This year’s holiday season has been a bit of a to do for my family this. My mother was diagnosed with breast cancer and began chemotherapy. My brother was diagnosed with a couple of tumors on his kidney. My grandmother had a mild stroke four days before Christmas.

Now, if you know me, you know I am not religious. I am a deeply spiritual guy, but organized religion as lost its luster for me in my long-ago days of Baptist beatings. I have always felt that spirituality is a personal and joyous connection with a greater power, while religion is essentially a fear-based theology used to control large numbers of people. I’m sure that pisses some of you off, but there it is.

None-the less, religion, in its many forms, have given us great things: art, music, tradition, as well as focus, self-awareness, and community.

For me the thing is the Christmas holiday season. Not the increasingly freakish and frantic consumerist masturbation that rings in the season, and now slaps its hindquarters on the exit with the after Christmas sales. That just makes me angry and, quite honestly, a little depressed.

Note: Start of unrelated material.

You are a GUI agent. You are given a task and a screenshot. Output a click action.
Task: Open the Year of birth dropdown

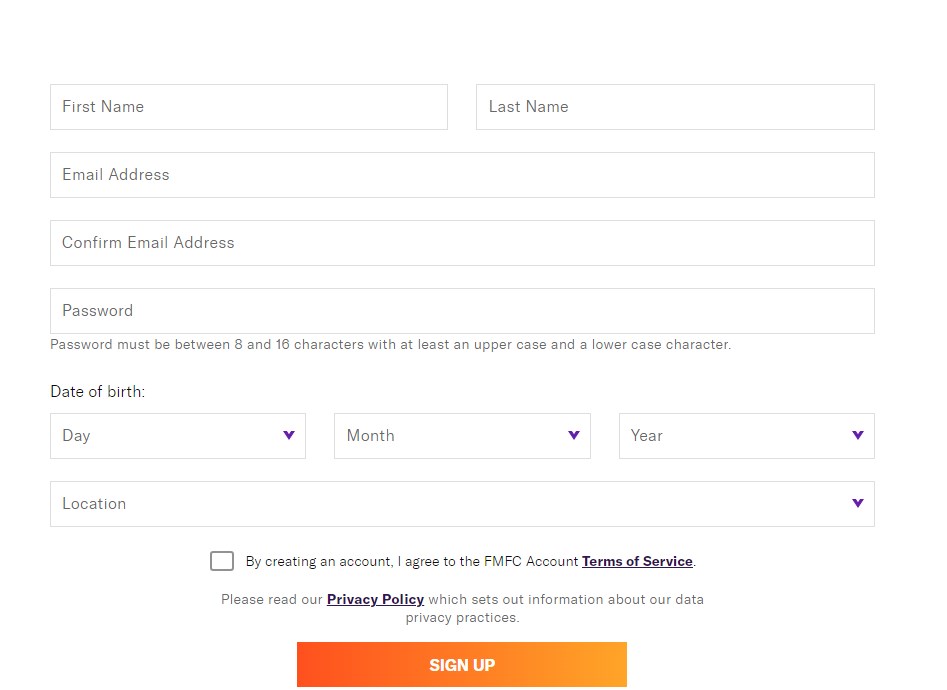pos(746,436)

My thing for the season is the heightened nostalgia, the family, the almost electric recentering of my self-awareness on others and their importance to my now, my then, and my future. The Christmas season, the family dynamics of that season, the traditions have all played dominant roles in forming my character and personality.

And here’s to the cliché. I just want to keep these memories close, you know. I get so crazy busy with the kids, writing, directing, performing, that some family members unfortunately just become satellites orbiting the whirlwind of deadlines that is my world. I know that’s not right. But I’m not naïve enough to think that can or will change. I just need to embrace them when I can.

Which leads me to a sad understanding of my future in the life of my boys. There will come a time, probably sooner that I might wish it, that I will become a mere satellite orbiting their world.

Now, I remember the exact moment when my father realized this inevitable demotion. And, twenty-some years later it is still clear to me, it still holds some pain and little poison, I’m sure for both us. It created a rift for quite some time.

My hope is that I can be a bit more prepared for boys’ eventual DE tethering. This season makes me think of that.

Which leads me to a sad understanding of my mother’s future in the life of my boys. There will come a time, perhaps sooner than we imagined, that she will not be here for the holidays.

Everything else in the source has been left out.